What the country definitely will not see, experts say, is a repeat of 2005, 2006 and 2007, when the industry scrambled to keep up with record global demand by adding capacity -- and headcount -- with little regard for the effect on margins and bottom line.

When the downturn hit, U.S. manufacturers moved aggressively to further streamline operations and slash overhead costs -- in many cases firing 20 percent or more of their workforce.

Their actions have turned the sector into what one analyst recently called an "operating leverage beast," capable of turning even modest increases in demand into big jumps in profitability without needing a lot of extra permanent workers.

"When you get in a crunch like what we"ve been through, you figure out ways to do more with less," said Tom Murphy, head of the manufacturing practice at consultant RSM McGladrey.

But what is good news for investors in the sector is bad news for the United States, which faces spiraling deficits at every level of government.

If the manufacturing sector, where workers earn 20 percent more per week than the average U.S. worker, according to the Bureau of Labor Statistics, is not going to start adding taxpayers back into the system, who will?

BUBBLE TROUBLE

Last year alone, the U.S. manufacturing sector shed 11.4 percent of its total workforce -- the largest one-year percentage drop since the Great Depression, dwarfing even the 10.4 percent drop seen in 1945, when America"s victorious industrial war machine throttled back production.

Why were U.S. producers so hard-hit by the downturn?
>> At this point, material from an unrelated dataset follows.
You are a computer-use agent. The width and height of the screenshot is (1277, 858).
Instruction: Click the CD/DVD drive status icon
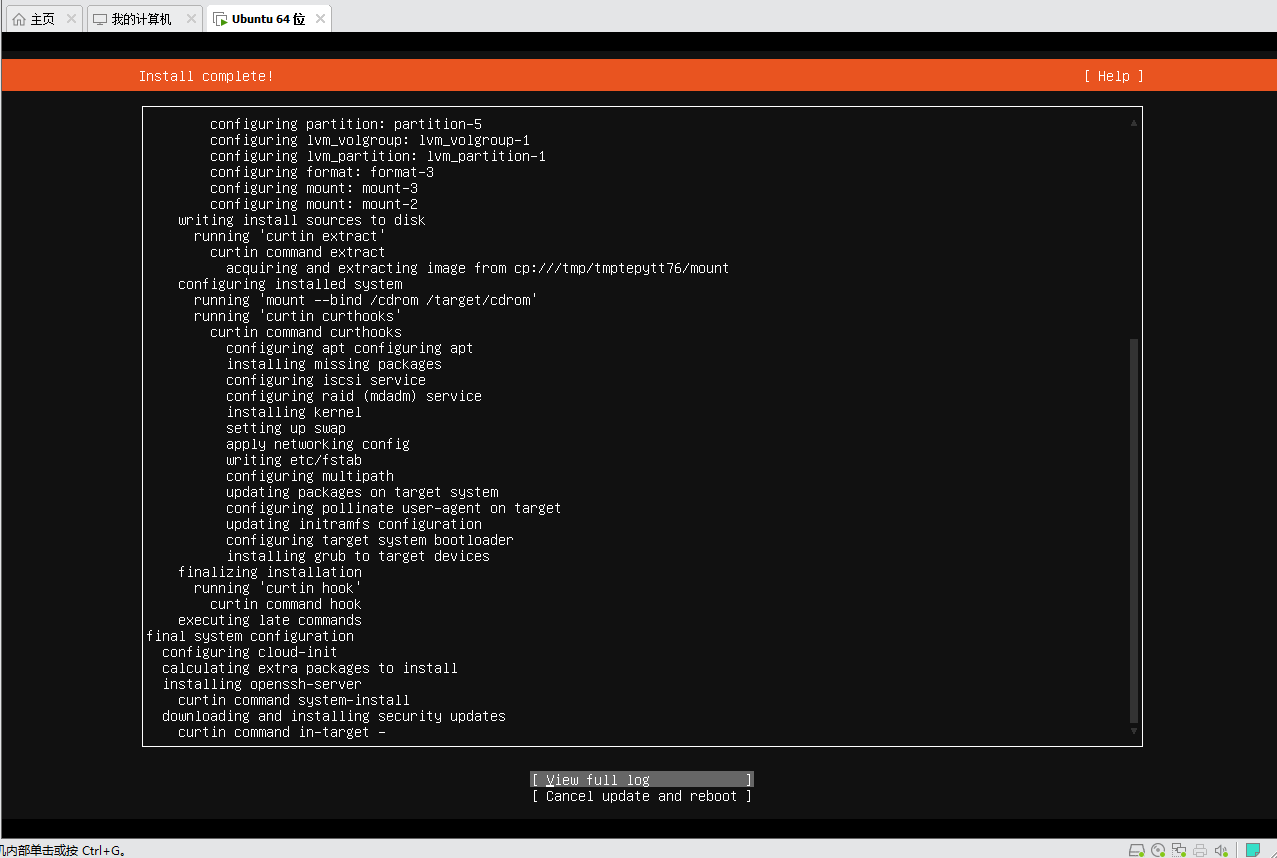tap(1158, 849)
Analysts say it is simple: Manufacturing was concentrated where the bubble was, making products -- from nails to furniture to construction equipment -- that were either tied to housing or to industries like mining and energy that quickly followed housing into the slump.
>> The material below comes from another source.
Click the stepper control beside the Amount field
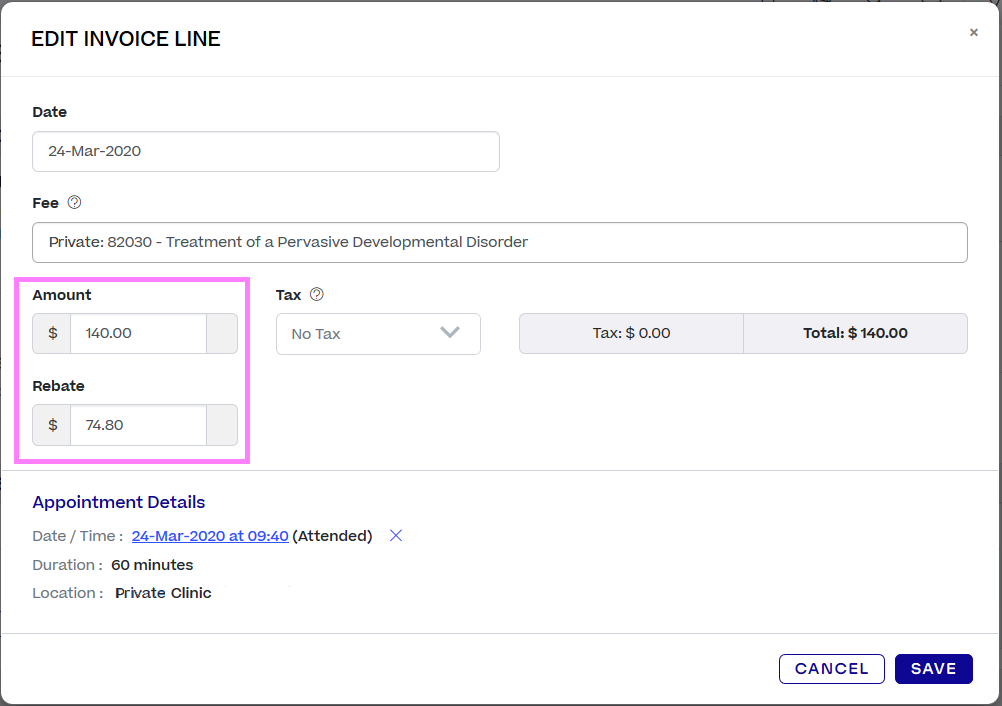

So when a DOL report earlier this month showed the first monthly growth in producer payrolls in three years, almost all of it from recalled autoworkers, it fanned hopes that the hard-hit sector had reached a tipping point.
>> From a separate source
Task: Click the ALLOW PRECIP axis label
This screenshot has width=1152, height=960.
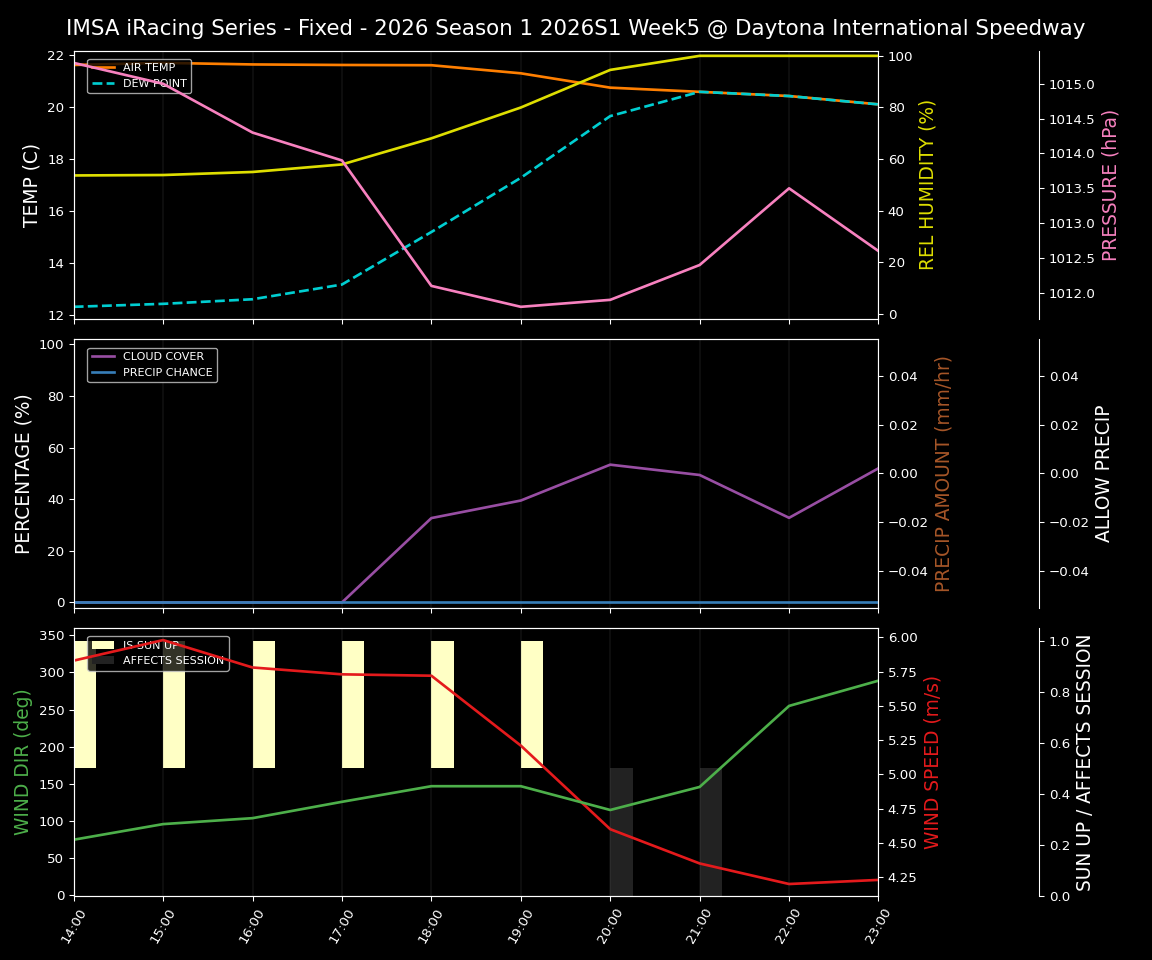Action: click(1104, 472)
Perhaps the manufacturing sector would lead the recovering economy in job creation just as it led the faltering economy in job destruction.

But such hopes ignore longer-term trends. The manufacturing sector has now cut jobs for 11 consecutive years, a relentless contraction that has eliminated one in every three assembly line jobs. And the long decline in employment in the sector began much earlier than that. In 1979, manufacturing accounted for 22 percent of all nonfarm jobs in the country. Today, it accounts for less than 9 percent.

That is why no one believes the country is on the verge of a massive rehiring. Even Daniel Meckstroth, the relatively upbeat chief economist at the industry trade group Manufacturers Alliance/MAPI, has a sobering take on the situation.

"We won"t get back 2 million jobs," Meckstroth said. At best, he says, "the job bleeding is temporarily over for the next two or three years until productivity swamps the growth rate in production. Then you"ll see manufacturing job losses again."

LAW OF NATURE

The reason for the inexorable decline in jobs is simple: The industry does not need as many workers here in the United States as in the past. Moving many lower-skilled products and processes overseas, where labor costs are cheaper, has eliminated millions of jobs.

Fast-rising productivity on the factory floor, thanks to the installation of robots and computerized machining and the adoption of lean manufacturing techniques pioneered by Toyota Motor Corp (7203.T) (TM.N), has wiped out millions more.

But in recent years, another factor has come into play. Companies like 3M Corp (MMM.N) and many others have decided the best way to serve rapidly growing emerging markets like China, Brazil and India is by locating factories in those places rather than exporting to them from the United States.

With those emerging markets expected to dramatically outgrow the United States in the coming decades, that means more plants there and fewer plants here.

"The challenge is that right now we have about 65 percent of our sales outside the United States and 65 percent of our manufacturing in the United States," George Buckley, 3M"s chairman, president and chief executive, told an audience in Chicago late last year.

"Unless we can find ways to drive growth in the United States ... the natural laws of nature are going to pull that manufacturing out of the United States."